The Causal Structure of Semantic Ambiguities
This work addresses the challenge of modeling semantic disambiguation for psycholinguistics, but it is incremental as it builds on existing theories and applies them to new data.
The paper tackled the problem of formalizing human disambiguation processes for semantic ambiguities by applying a sheaf-theoretic causal model to a dataset of ambiguous phrases, discovering that disambiguation orders follow subject-to-verb and object-to-verb patterns and that polysemous verbs cause delays compared to homonymous ones.
Ambiguity is a natural language phenomenon occurring at different levels of syntax, semantics, and pragmatics. It is widely studied; in Psycholinguistics, for instance, we have a variety of competing studies for the human disambiguation processes.
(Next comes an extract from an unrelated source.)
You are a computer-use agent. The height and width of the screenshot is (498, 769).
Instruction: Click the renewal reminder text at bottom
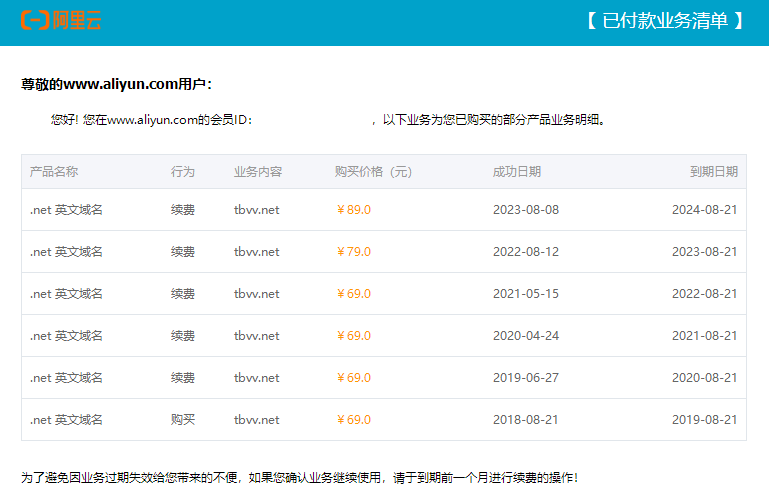pyautogui.click(x=299, y=478)

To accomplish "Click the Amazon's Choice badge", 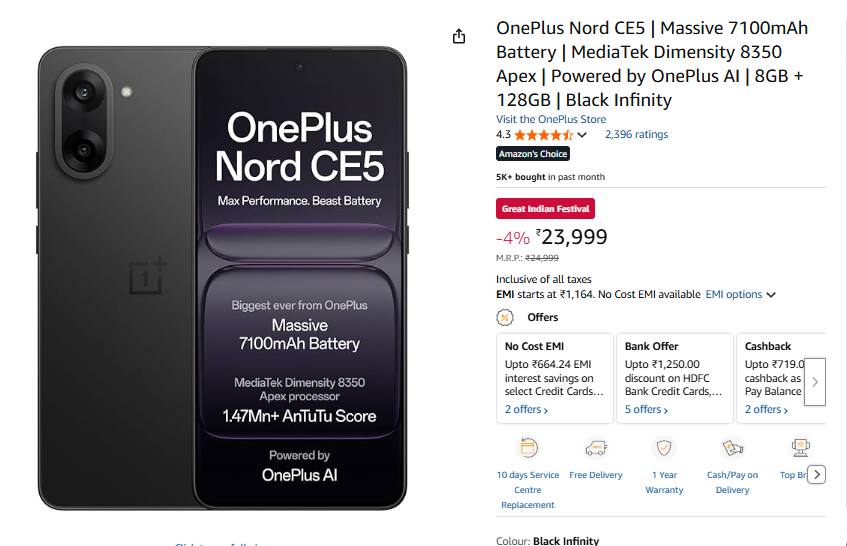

These studies are empirical and based on eye-tracking measurements. Here we take first steps towards formalizing these processes for semantic ambiguities where we identified the presence of two features: (1) joint plausibility degrees of different possible interpretations, (2) causal structures according to which certain words play a more substantial role in the processes. The novel sheaf-theoretic model of definite causality developed by Gogioso and Pinzani in QPL 2021 offers tools to model and reason about these features. We applied this theory to a dataset of ambiguous phrases extracted from Psycholinguistics literature and their human plausibility judgements collected by us using the Amazon Mechanical Turk engine. We measured the causal fractions of different disambiguation orders within the phrases and discovered two prominent orders: from subject to verb in the subject-verb and from object to verb in the verb object phrases. We also found evidence for delay in the disambiguation of polysemous vs homonymous verbs, again compatible with Psycholinguistic findings.